TEXTO CITADO —

'''

Wells publicó Esquema de la Historia un año después de finalizar la Primera Guerra Mundial. La llamada entonces Gran Guerra supuso un duro golpe para Occidente tras más de 40 años de paz. Precisamente el Esquema de la Historia de Wells quiso contribuir a evitar futuros enfrentamientos bélicos, aunque fuera desde un aspecto tan particular como es el conocimiento de la historia. Como afirma en la introducción, “nos damos cuenta de que ya no puede haber paz en el mundo, si no es una paz para todos, ni prosperidad que no sea general. Pero no puede haber paz y prosperidad comunes sin ideas históricas comunes [6]. Si no disponemos de un conocimiento común de los hechos generales de la historia humana, no será difícil vaticinar —según Wells— la pérdida de la paz recién lograda.

'''

MATERIAL RECOPILADO —
'''

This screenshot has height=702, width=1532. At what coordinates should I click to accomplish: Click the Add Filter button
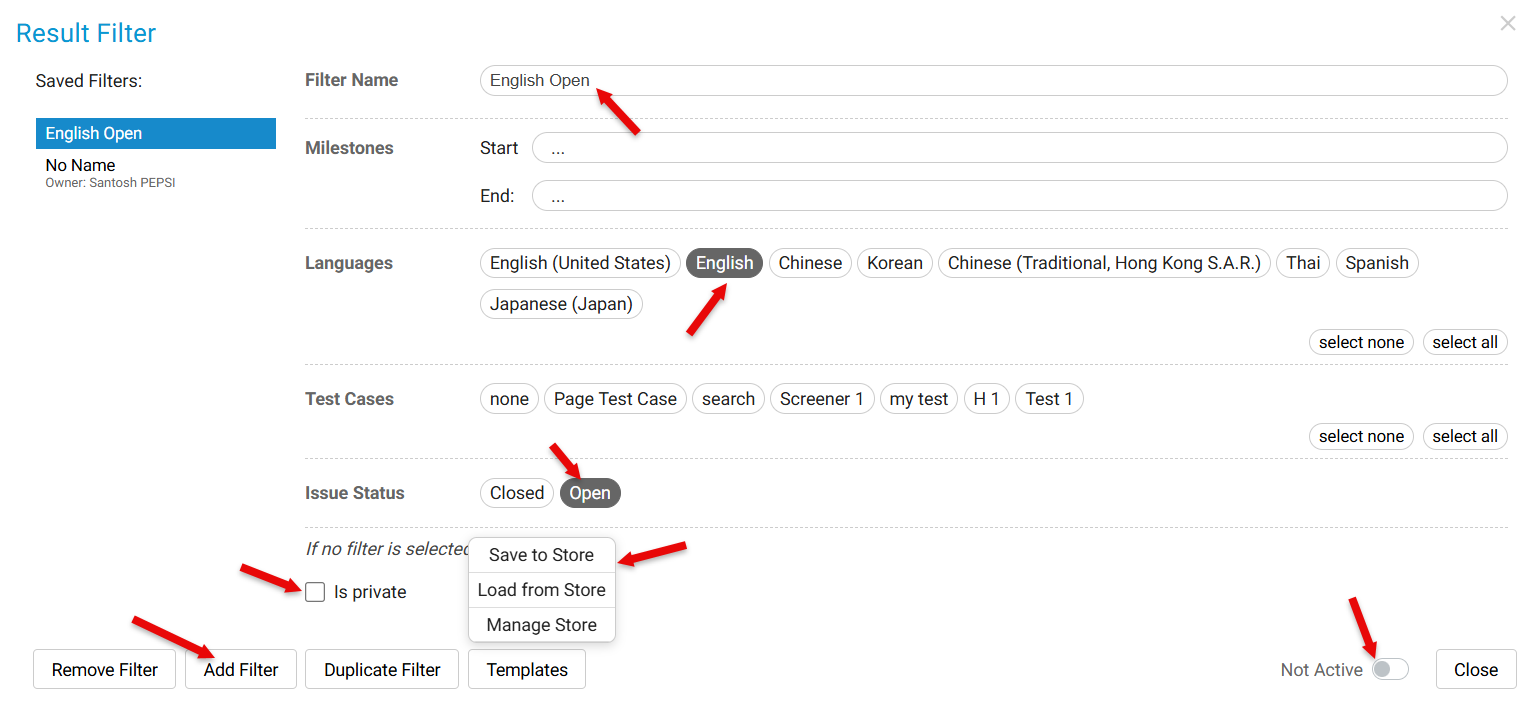(241, 670)
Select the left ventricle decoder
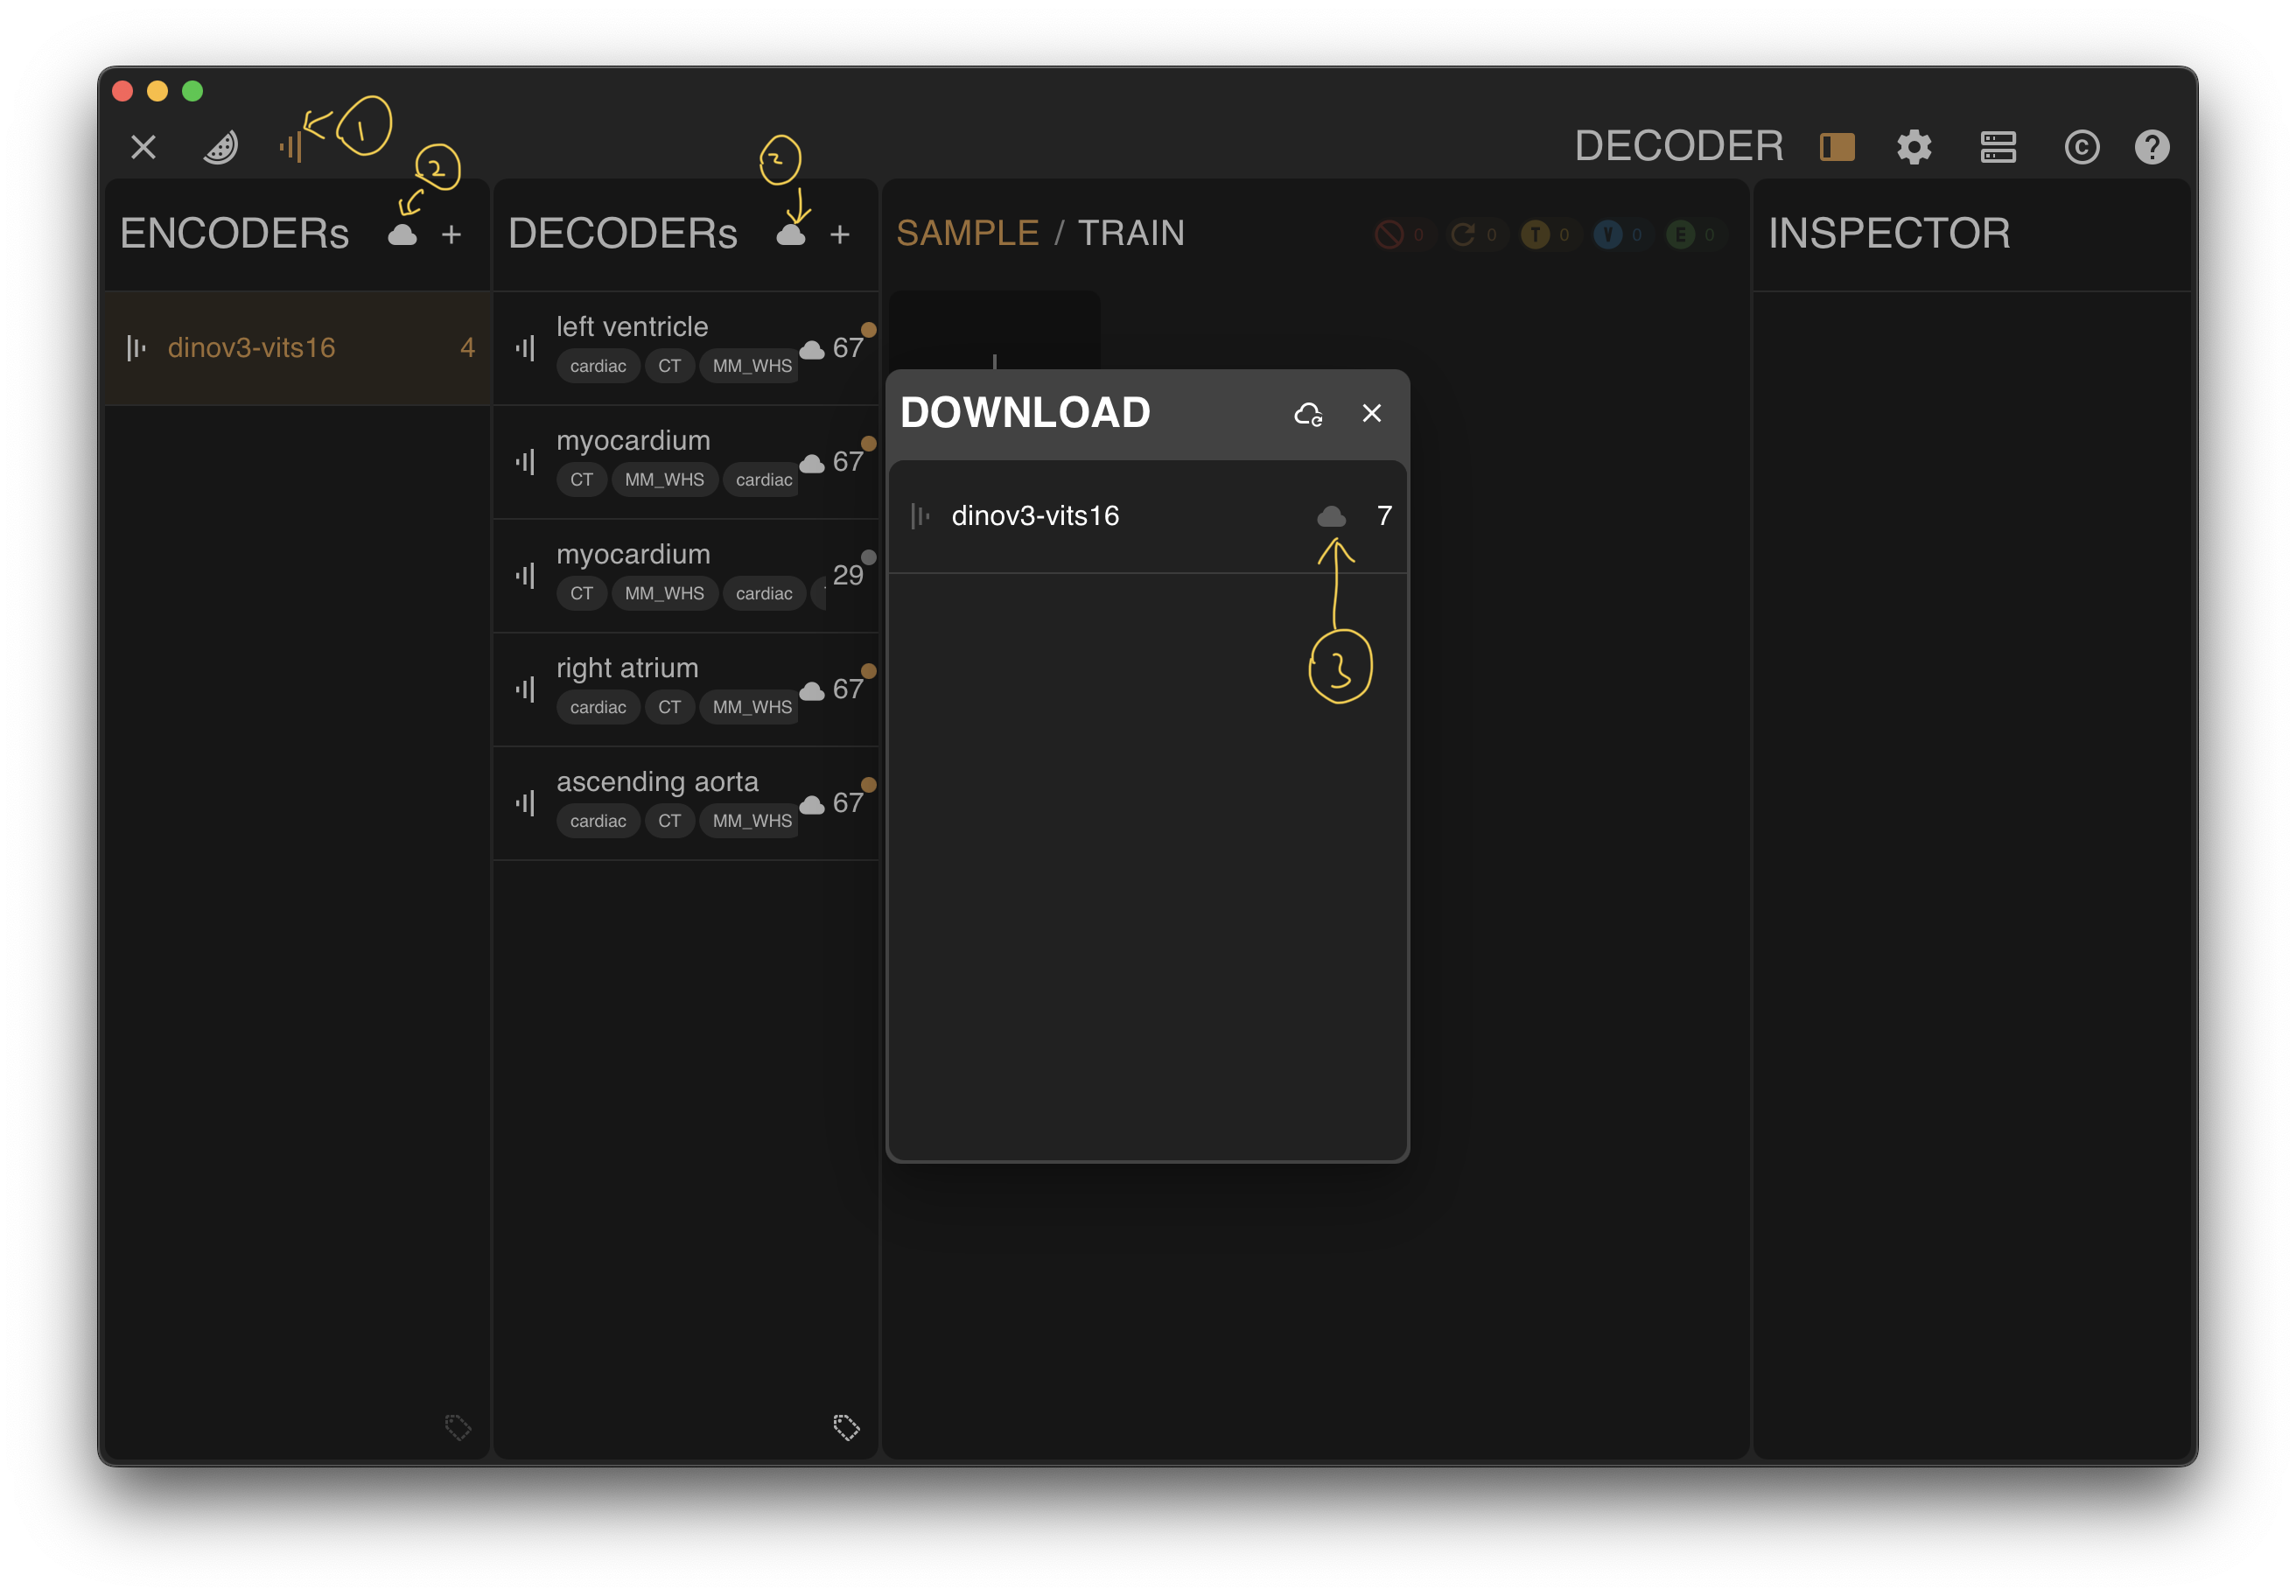2296x1596 pixels. (632, 327)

'''

TAREAS PENDIENTES —
a) Contesta estas preguntas con datos del fragmento sobre Wells:
(i) ¿Cuándo publicó Wells Esquema de la Historia?
(ii) ¿Cuántos años de paz había vivido Occidente antes de la Gran Guerra?
(iii) Según la introducción citada, ¿qué no puede haber sin ideas históricas comunes?
b) Reproduce literalmente todo lo que va en el fragmento sobre Wells desde "Wells publicó Esquema" hasta "paz recién lograda.".

RESPUESTAS POR TAREA —
a)
(i) Un año después de finalizar la Primera Guerra Mundial.
(ii) Más de 40 años.
(iii) Paz y prosperidad comunes.

b)
Wells publicó Esquema de la Historia un año después de finalizar la Primera Guerra Mundial. La llamada entonces Gran Guerra supuso un duro golpe para Occidente tras más de 40 años de paz. Precisamente el Esquema de la Historia de Wells quiso contribuir a evitar futuros enfrentamientos bélicos, aunque fuera desde un aspecto tan particular como es el conocimiento de la historia. Como afirma en la introducción, “nos damos cuenta de que ya no puede haber paz en el mundo, si no es una paz para todos, ni prosperidad que no sea general. Pero no puede haber paz y prosperidad comunes sin ideas históricas comunes [6]. Si no disponemos de un conocimiento común de los hechos generales de la historia humana, no será difícil vaticinar —según Wells— la pérdida de la paz recién lograda.